Restate the records word for word, omitting nothing.

*** Information Section Begins ***

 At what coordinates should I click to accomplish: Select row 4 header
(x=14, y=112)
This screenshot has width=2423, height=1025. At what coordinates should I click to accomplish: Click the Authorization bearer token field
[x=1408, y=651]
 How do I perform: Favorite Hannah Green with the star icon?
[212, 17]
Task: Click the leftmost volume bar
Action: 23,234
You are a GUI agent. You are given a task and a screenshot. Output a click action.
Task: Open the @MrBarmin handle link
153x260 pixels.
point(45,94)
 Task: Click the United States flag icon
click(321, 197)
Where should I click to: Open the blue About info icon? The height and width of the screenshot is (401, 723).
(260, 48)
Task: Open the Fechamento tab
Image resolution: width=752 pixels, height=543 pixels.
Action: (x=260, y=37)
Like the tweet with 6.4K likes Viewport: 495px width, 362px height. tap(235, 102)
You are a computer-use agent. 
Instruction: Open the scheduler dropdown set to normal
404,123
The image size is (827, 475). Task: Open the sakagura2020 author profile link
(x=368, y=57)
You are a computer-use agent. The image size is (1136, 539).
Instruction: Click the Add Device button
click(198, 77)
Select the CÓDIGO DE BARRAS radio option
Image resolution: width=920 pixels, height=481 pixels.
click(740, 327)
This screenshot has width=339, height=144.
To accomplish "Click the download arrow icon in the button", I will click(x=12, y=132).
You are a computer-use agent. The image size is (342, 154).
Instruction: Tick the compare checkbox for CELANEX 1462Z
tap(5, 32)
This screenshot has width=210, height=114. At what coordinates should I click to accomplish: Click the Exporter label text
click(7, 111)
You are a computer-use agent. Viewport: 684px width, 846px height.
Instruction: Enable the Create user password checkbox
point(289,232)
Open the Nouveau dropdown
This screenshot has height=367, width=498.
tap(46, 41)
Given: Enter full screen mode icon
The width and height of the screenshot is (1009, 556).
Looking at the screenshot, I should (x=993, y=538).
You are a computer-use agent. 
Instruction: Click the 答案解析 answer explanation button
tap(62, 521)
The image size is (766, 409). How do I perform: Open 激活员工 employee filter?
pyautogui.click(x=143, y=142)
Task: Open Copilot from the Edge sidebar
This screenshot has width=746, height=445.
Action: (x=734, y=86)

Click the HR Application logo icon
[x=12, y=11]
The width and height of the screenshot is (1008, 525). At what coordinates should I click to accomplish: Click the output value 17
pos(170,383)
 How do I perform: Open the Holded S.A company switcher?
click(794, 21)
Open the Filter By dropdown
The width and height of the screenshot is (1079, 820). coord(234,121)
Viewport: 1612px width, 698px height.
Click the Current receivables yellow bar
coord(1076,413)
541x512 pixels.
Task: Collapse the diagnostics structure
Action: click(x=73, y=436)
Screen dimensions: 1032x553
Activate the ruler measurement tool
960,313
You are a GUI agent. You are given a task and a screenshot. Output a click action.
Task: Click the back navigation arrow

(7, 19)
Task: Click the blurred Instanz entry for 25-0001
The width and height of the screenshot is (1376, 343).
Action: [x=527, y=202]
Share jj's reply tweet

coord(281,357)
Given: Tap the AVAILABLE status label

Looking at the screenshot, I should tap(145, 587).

*** Information Section Ends ***

# Written response
 At what coordinates should I click to accomplish: Select row 4 header
(x=14, y=112)
This screenshot has width=2423, height=1025. At what coordinates should I click to accomplish: Click the Authorization bearer token field
[x=1408, y=651]
 How do I perform: Favorite Hannah Green with the star icon?
[212, 17]
Task: Click the leftmost volume bar
Action: 23,234
You are a GUI agent. You are given a task and a screenshot. Output a click action.
Task: Open the @MrBarmin handle link
153x260 pixels.
point(45,94)
 Task: Click the United States flag icon
click(321, 197)
Where should I click to: Open the blue About info icon? The height and width of the screenshot is (401, 723).
(260, 48)
Task: Open the Fechamento tab
Image resolution: width=752 pixels, height=543 pixels.
Action: (x=260, y=37)
Like the tweet with 6.4K likes Viewport: 495px width, 362px height. tap(235, 102)
You are a computer-use agent. 
Instruction: Open the scheduler dropdown set to normal
404,123
The image size is (827, 475). Task: Open the sakagura2020 author profile link
(x=368, y=57)
You are a computer-use agent. The image size is (1136, 539).
Instruction: Click the Add Device button
click(198, 77)
Select the CÓDIGO DE BARRAS radio option
Image resolution: width=920 pixels, height=481 pixels.
click(740, 327)
This screenshot has width=339, height=144.
To accomplish "Click the download arrow icon in the button", I will click(x=12, y=132).
You are a computer-use agent. The image size is (342, 154).
Instruction: Tick the compare checkbox for CELANEX 1462Z
tap(5, 32)
This screenshot has width=210, height=114. At what coordinates should I click to accomplish: Click the Exporter label text
click(7, 111)
You are a computer-use agent. Viewport: 684px width, 846px height.
Instruction: Enable the Create user password checkbox
point(289,232)
Open the Nouveau dropdown
This screenshot has height=367, width=498.
tap(46, 41)
Given: Enter full screen mode icon
The width and height of the screenshot is (1009, 556).
Looking at the screenshot, I should (x=993, y=538).
You are a computer-use agent. 
Instruction: Click the 答案解析 answer explanation button
tap(62, 521)
The image size is (766, 409). How do I perform: Open 激活员工 employee filter?
pyautogui.click(x=143, y=142)
Task: Open Copilot from the Edge sidebar
This screenshot has width=746, height=445.
Action: (x=734, y=86)

Click the HR Application logo icon
[x=12, y=11]
The width and height of the screenshot is (1008, 525). At what coordinates should I click to accomplish: Click the output value 17
pos(170,383)
 How do I perform: Open the Holded S.A company switcher?
click(794, 21)
Open the Filter By dropdown
The width and height of the screenshot is (1079, 820). coord(234,121)
Viewport: 1612px width, 698px height.
Click the Current receivables yellow bar
coord(1076,413)
541x512 pixels.
Task: Collapse the diagnostics structure
Action: click(x=73, y=436)
Screen dimensions: 1032x553
Activate the ruler measurement tool
960,313
You are a GUI agent. You are given a task and a screenshot. Output a click action.
Task: Click the back navigation arrow

(7, 19)
Task: Click the blurred Instanz entry for 25-0001
The width and height of the screenshot is (1376, 343).
Action: [x=527, y=202]
Share jj's reply tweet

coord(281,357)
Given: Tap the AVAILABLE status label

Looking at the screenshot, I should tap(145, 587).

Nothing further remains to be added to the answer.